Kenichi Yamada, Nikkei Asian Review:

Samsung Electronics’ disappointing fourth-quarter earnings report comes less than a week after Apple cut its revenue estimate, underlining the global repercussions of the Chinese economic slowdown.

Both of the South Korean company’s core businesses — memory chips and smartphones — are facing downturns this year. With no other growth business to fill the hole, Samsung finds itself scrambling to trim the fat.

Samsung said Tuesday that operating profit plunged 29% in the three months ended in December, to 10.8 trillion won ($9.6 billion). The preliminary guidance represents the company’s worst quarter since July-September 2016, with the drop exceeding analyst expectations by 2 trillion won to 3 trillion won.

That second quoted paragraph is particularly interesting: Samsung is doubly exposed because it makes its own consumer electronics and sells components for other companies’ products.
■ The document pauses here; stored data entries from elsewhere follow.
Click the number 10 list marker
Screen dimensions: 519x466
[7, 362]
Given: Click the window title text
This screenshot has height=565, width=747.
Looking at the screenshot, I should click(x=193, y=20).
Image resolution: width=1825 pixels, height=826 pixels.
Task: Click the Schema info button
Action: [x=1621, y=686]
Anyway, it wouldn’t surprise me to see reports like these from several other companies in the coming weeks.

Aliya Ram and Madhumita Murgia, Financial Times:

Data brokers mine a treasure trove of personal, locational and transactional data to paint a picture of an individual’s life. Tastes in books or music, hobbies, dating preferences, political or religious leanings, and personality traits are all packaged and sold by data brokers to a range of industries, chiefly banks and insurers, retailers, telecoms, media companies and even governments. The European Commission forecasts the data market in Europe could be worth as much as €106.8bn by 2020. 

“The explosive growth of online data has led to the emergence of the super data broker — the ‘privacy deathstars’, such as Oracle, Nielsen and Salesforce, that provide one-stop shopping for hundreds of different data points which can be added into a single person’s file,” says Jeffrey Chester, executive director of the Center for Digital Democracy based in Washington. “As a result, everyone now is invisibly attached to a living, breathing database that tracks their every move.”

Over the past five years, the data broker industry expanded aggressively in what amounted to a virtual regulatory vacuum. The rise of internet-connected devices has fuelled an enhanced industry of “cross-device tracking” that matches people’s data collected from across their smartphones, tablets, televisions and other connected devices. It can also connect people’s behaviours in the real world with what they are doing online. 

The reluctance in virtually every country to restrict the purchase and sharing of user data without explicit consent is a complete regulatory failure. Nobody would tolerate someone asking them to submit a list daily of everything they’ve bought, every page they’ve seen online, every ad they’ve viewed, and everywhere they’ve been — not because that would be a lot of work, but because it would feel invasive. There shouldn’t be a “data market” at all.

I love this collection of examples by Dr. Drang of how Siri handles date and time questions. In some instances, its understanding of context is remarkably good; in a few, it’s disappointing. The key point, for me, is something Drang writes at the end:

The upshot is that Siri can be good at date and time math, but it needs the right syntax. Not surprising for a computer program, but not how Siri has been promoted by Apple.

I was chatting with a friend about this. Make no mistake: Siri is far better at parsing different variations of sentence construction than traditional voice control systems. But users must still learn some syntactical tricks to ensure Siri understands the precise intention and context of what is being said.

I also wonder how much of this is because of the English language; many other languages create more rigorously-structured sentences.